Why do you call this "ideal"? Doesn't an artist desire recognition for their work?
Because fame is fleeting, but substance remains. As a concert pianist, I know names of 19th-century virtuosos – like Sigismund Thalberg or Friedrich Kalkbrenner – who were celebrated like rock stars at the time, while Chopin and Liszt stood comparatively in the shadows. Today, only experts know those names. They had the fame, but no work that could breathe without them. If my Atatürk Senfonisi still touches hearts in fifty years and no one knows who Deniz Türkmen was – then that is the ultimate triumph of art over mortality.
What was the original inspiration for the Atatürk Senfonisi? How did this work, which is so deeply rooted in Turkish identity today, come to be?

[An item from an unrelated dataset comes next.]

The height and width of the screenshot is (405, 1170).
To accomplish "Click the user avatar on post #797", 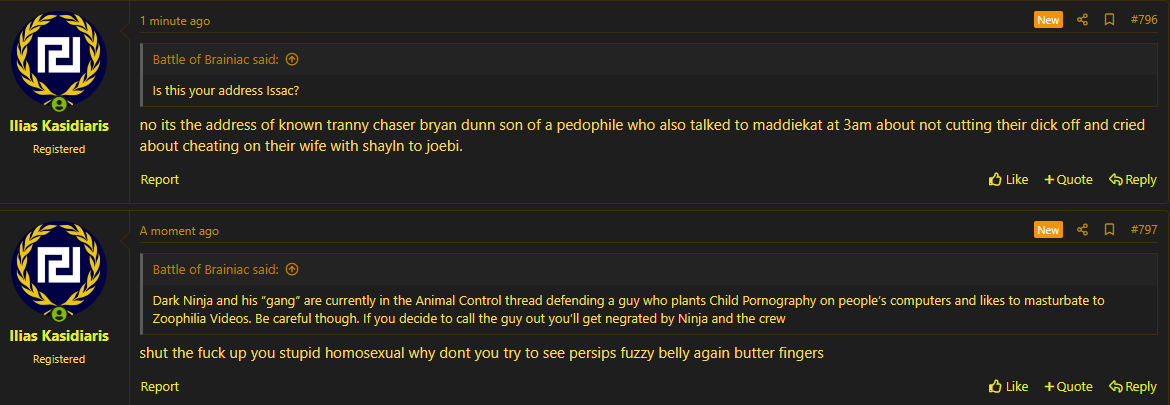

The inspiration came from a very personal moment: I was re-reading Atatürk’s Nutuk and was moved by the vision of a modern, self-confident nation. I didn't want to write a mere anthem, but something that captured the inner strength and melancholy of Turkish history – the awakening, the pride, but also the sacrifices. The main theme emerged in a single night at the piano, as a raw core, an intuitive sketch. It felt as if the music already existed and was just waiting for me. From there, I developed it for a full orchestra – the piano merely served as a tool for creation and is not even present in the final work. I deliberately avoided contemporary effects and oriented myself toward the great symphonic tradition, because I felt this theme needed something timeless.
Are you planning further works that touch on similar national or historical themes?
I am currently working on a piano sonata that is very intimate and personal – almost the opposite of the grand gesture of the symphony. National themes will surely continue to accompany me, but not as a program. Music should never be an illustration; it should transport emotion and truth. Perhaps one day there will be a symphony about the Anatolian soul or the bridge between the Orient and the Occident. But I don't let myself be rushed. Great works take time – and sometimes they also need the "forgetting" of the composer to truly become free.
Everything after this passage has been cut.